Hortência Franco, representante da Be Girl, explica . “Trabalhamos com comunidades rurais e urbanas e percebemos que o impacto vai além da escola. A menstruação é cercada de silêncio e vergonha. As meninas aprendem desde cedo que devem esconder, e isso afecta seu bem-estar emocional.”

Cultura e silêncio

Os tabus culturais agravam o problema. Em muitas comunidades, menstruar ainda é visto como algo “sujo” ou “impróprio”. Algumas raparigas relatam que, ao menstruarem pela primeira vez, foram impedidas de cozinhar ou sentar-se com os irmãos.
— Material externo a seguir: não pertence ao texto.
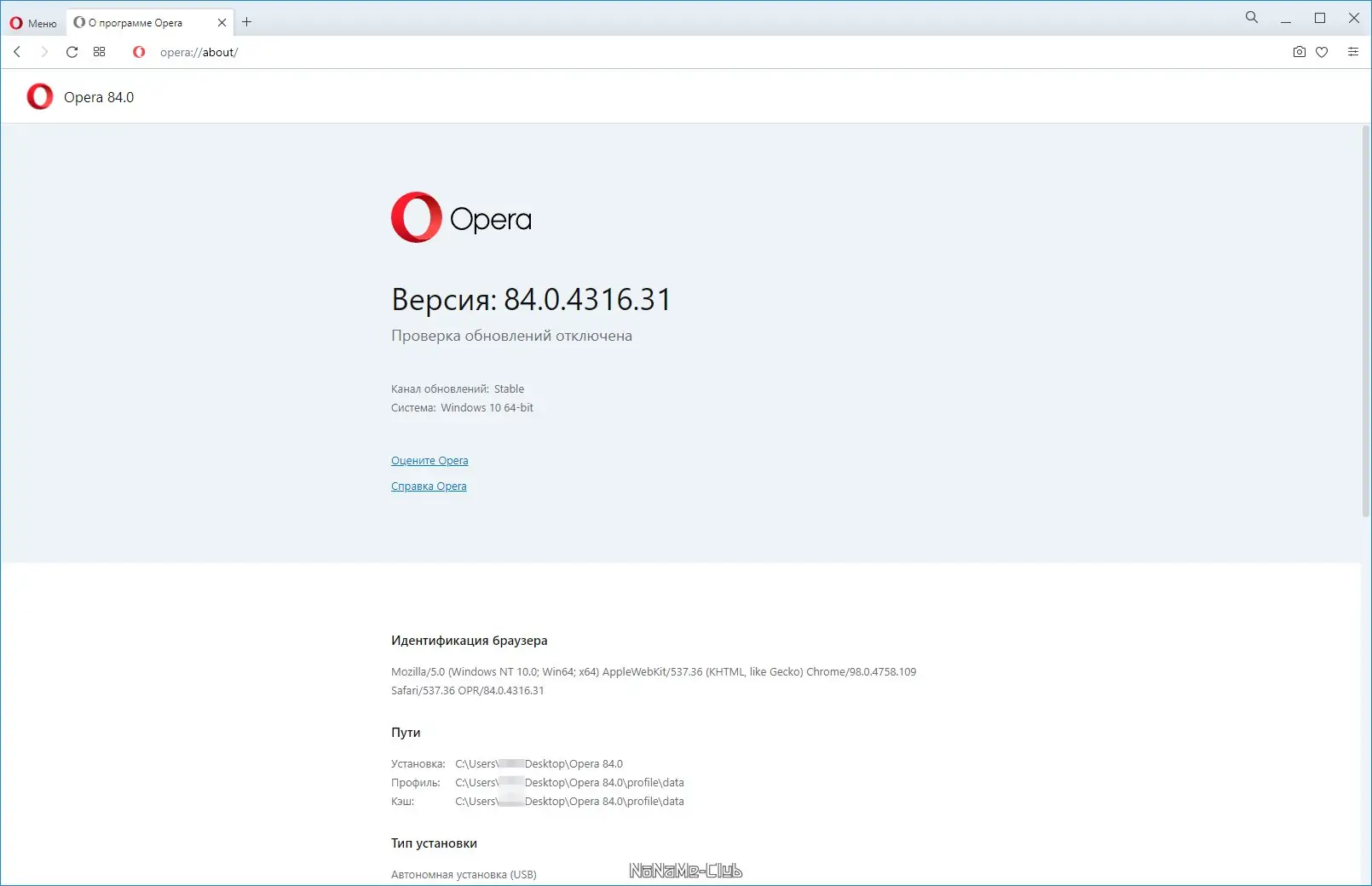Image resolution: width=1372 pixels, height=886 pixels.
Task: Close the О программе Opera tab
Action: [221, 22]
Mariana de 14 anos, da província de Maputo revela. “Na minha casa, minha avó uma vez disse que se um rapaz souber que estás a menstruar, ele nunca vai querer casar contigo. Então, não podemos falar disso com ninguém.”

A resposta institucional

Por sua vez, Elisa Nosta, Directora da Escola Secundária de Michafutene, reconhece os desafios. “Estamos cientes da situação e, em parceria com algumas organizações, estamos a implementar programas de saúde menstrual nessa escola, no entanto faltam recursos para não só orientar como apoiar às mais necessitadas.”

Já a especialista em saúde pública Lúcia Gimo aponta que é preciso mais do que doações pontuais.  “Precisamos de políticas públicas que garantam absorventes gratuitos, casas de banho seguras nas escolas e educação menstrual no currículo. Isso não é luxo, é saúde pública e direitos humanos.”

 Caminhos possíveis

Algumas iniciativas têm mostrado resultados promissores. A distribuição de kits reutilizáveis, como calcinhas absorventes e copos menstruais, tem sido uma alternativa sustentável e acessível.

A ONG Be Girl tem trabalhado com escolas para implementar programas de educação menstrual com apoio psicossocial. “Quando as meninas entendem o seu corpo e têm meios para se proteger, ganham confiança. Vemos melhorias no desempenho escolar e até menos casos de gravidez precoce” – afirma Hortência Franco.

A pobreza menstrual continua sendo uma barreira silenciosa que limita o potencial de milhares de raparigas moçambicanas. Enfrentar esse desafio exige mais do que boa vontade , requer políticas públicas consistentes, investimento e sobretudo escuta activa das próprias jovens, como Reinalda, que termina com um apelo: “Só queria poder ir à escola todos os dias, como os rapazes. Sem medo, sem vergonha.”